Der Umsturz in Bangui sorgt für Wirbel in der Region, von Kinshasa bis Pretoria. Südafrikanische Truppen, die besiegt wurden, stehen jetzt im Kongo.

Das einzige, was es in Bangui im Überfluss gibt: Waffen. Hier auf einem Patrouillenfahrzeug der nun herrschenden Rebellen. Bild: Bild: reuters

BRÜSSEL taz | Die regionalen Erschütterungen, die der Umsturz in der Zentralafrikanischen Republik hervorgerufen hat, nehmen kein Ende. Mittlerweile 35.000 Menschen sind in die benachbarte Demokratische Republik Kongo geflüchtet, seit Rebellen am 24. März die zentralafrikanische Hauptstadt Bangui einnahmen und Präsident Francois Bozizé stürzten.

Sie gesellen sich zu 13.000, die das UN-Flüchtlingshilfswerk UNHCR dort Ende 2012 gezählt hatte. Die kongolesischen Provinzen Equateur und Orientale, in denen sie landen, sind selbst bitterarm und der Flüchtlingszustrom droht die Not der einheimischen kongolesischen Bevölkerung zu vergrößern.

Diese ist kein Freund des gestürzten Bozizé: Der Norden des Kongo ist Hochburg des Oppositionspolitikers und ehemnaligen nordkongolesischen Rebellenführers Jean-Pierre Bemba, der auf Betreiben Bozizés mittlerweile vor dem Internationalen Strafgerichtshof in Den Haag vor Gericht steht. Bembas einstige Rebellenarmee MLC (Kongolesische Befreiungsbewegung), heute die wichtigste politische Partei im Norden Kongos, hatte Ende 2002 in Bangui den damaligen zentralafrikanischen Präsidenten Ange-Félix Patassé gegen die anrückenden damaligen Bozizé-Rebellen verteidigt – vergeblich und um den Preis zahlreicher Verbrechen, wegen derer Bemba heute vor Gericht steht.

Seine Anhänger im Kongo verzeihen Bozizé bis heute nicht, nach seinem Sieg 2003 die Den Haager Anklage gegen Bemba angeschoben zu haben.

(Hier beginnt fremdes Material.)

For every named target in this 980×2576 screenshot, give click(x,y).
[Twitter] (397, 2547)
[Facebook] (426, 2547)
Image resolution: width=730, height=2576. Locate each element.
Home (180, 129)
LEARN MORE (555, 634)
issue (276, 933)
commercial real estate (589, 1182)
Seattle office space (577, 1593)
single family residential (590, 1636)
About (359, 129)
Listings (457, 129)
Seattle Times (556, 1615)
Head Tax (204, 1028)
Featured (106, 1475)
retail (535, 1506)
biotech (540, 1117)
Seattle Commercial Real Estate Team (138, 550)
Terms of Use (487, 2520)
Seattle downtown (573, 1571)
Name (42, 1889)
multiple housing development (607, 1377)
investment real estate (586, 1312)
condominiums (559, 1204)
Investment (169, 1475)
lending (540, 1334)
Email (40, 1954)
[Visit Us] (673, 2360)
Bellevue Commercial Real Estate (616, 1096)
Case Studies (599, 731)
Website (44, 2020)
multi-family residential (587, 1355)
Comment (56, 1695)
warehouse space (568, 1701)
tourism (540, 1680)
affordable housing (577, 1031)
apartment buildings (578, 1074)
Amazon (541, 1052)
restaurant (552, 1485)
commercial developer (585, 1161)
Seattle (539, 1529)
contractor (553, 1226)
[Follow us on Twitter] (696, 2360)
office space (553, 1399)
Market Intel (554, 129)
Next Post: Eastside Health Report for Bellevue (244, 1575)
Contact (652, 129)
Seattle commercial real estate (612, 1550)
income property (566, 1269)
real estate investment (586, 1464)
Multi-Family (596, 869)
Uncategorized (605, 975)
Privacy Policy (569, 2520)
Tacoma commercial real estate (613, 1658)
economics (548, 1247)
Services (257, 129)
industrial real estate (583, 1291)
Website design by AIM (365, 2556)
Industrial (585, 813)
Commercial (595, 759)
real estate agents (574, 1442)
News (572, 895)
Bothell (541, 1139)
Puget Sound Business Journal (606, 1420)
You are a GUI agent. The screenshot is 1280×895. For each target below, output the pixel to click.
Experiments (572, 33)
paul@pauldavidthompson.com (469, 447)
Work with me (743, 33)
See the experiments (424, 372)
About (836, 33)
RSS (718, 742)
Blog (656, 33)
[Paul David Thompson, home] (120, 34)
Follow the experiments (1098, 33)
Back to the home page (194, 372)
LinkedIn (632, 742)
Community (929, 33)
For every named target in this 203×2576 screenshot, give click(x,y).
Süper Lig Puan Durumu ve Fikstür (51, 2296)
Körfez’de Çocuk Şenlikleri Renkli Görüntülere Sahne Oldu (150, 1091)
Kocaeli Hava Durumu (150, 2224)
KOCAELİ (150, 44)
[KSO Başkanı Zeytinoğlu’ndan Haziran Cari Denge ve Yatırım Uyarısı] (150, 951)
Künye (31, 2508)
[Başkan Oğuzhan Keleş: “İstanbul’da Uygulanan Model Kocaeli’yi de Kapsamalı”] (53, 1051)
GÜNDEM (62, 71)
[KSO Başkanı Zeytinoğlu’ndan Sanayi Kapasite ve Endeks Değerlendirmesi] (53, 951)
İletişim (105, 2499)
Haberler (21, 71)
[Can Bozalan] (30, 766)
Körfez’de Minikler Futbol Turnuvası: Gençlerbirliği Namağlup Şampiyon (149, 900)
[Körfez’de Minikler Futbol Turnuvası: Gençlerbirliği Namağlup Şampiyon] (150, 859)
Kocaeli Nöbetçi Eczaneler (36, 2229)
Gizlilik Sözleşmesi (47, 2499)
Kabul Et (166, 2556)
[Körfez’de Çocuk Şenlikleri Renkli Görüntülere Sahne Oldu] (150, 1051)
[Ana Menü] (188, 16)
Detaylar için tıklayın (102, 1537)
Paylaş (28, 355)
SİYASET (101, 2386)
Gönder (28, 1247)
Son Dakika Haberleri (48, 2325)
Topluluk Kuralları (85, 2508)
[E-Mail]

Die Rolle, die Bembas Truppen 2002/03 in Bangui aufseiten Patassés spielten, nahmen 2012/13 aufseiten Bozizés Kontingente aus Südafrika ein. Mehrere hundert südafrikanische Soldaten verteidigten die zentralafrikanische Hauptstadt gegen die anrückenden Séléka-Rebellen – vergeblich und um den Preis zahlreicher Toter, die Südafrikas Regierung mit 13 angibt, unabhängige Quellen aber mit mindestens 50.

Plünderungen im Grenzort Zongo

Als die Rebellen Bangui eroberten, flohen die südafrikanischen Truppen in den Kongo. Sie sammelten sich in der Großstadt Gemena, und Augenzeugen berichten seitdem von intensivem militärischen Luftverkehr dort. Der MLC-Wahlkreisabgeordnete für Gemena, Richard Lenga, hat im kongolesischen Parlament das Risiko zunehmender Unsicherheit in dieser Region dank der ausländischen Miliärpräsenz angesprochen.

Der UN-finanzierte Rundfunksender Radio Okapi hat von Plünderungen südafrikanischer Militärs im Grenzort Zongo berichtet, direkt gegenüber Bangui am Grenzfluss Ubangi gelegen. Kongos Opposition kritisiert, dass die Südafrikaner nur zum Teil entwaffnet wurden, als sie den Kongo erreichten.

Die schmachvolle Flucht der Südafrikaner aus der Zentralafrikanischen Republik bedeutet für die Regierung von Präsident Jacob Zuma einen kompletten Einflussverlust in einem Land, das dank seines Reichtums an Diamanten, Uran, Gold und Öl von erheblicher geopolitischer Bedeutung ist.

Südafrika hatte ein Interesse am Machterhalt Bozizés. Nach südafrikanischen Presseberichten wurde 2006 ein Exportmonopol zentralafrikanischer Diamanten für ein von der südafrikanischen Serengeti Group des ANC-Politikers Joshua Nxumalo dominiertes Joint Venture vereinbart.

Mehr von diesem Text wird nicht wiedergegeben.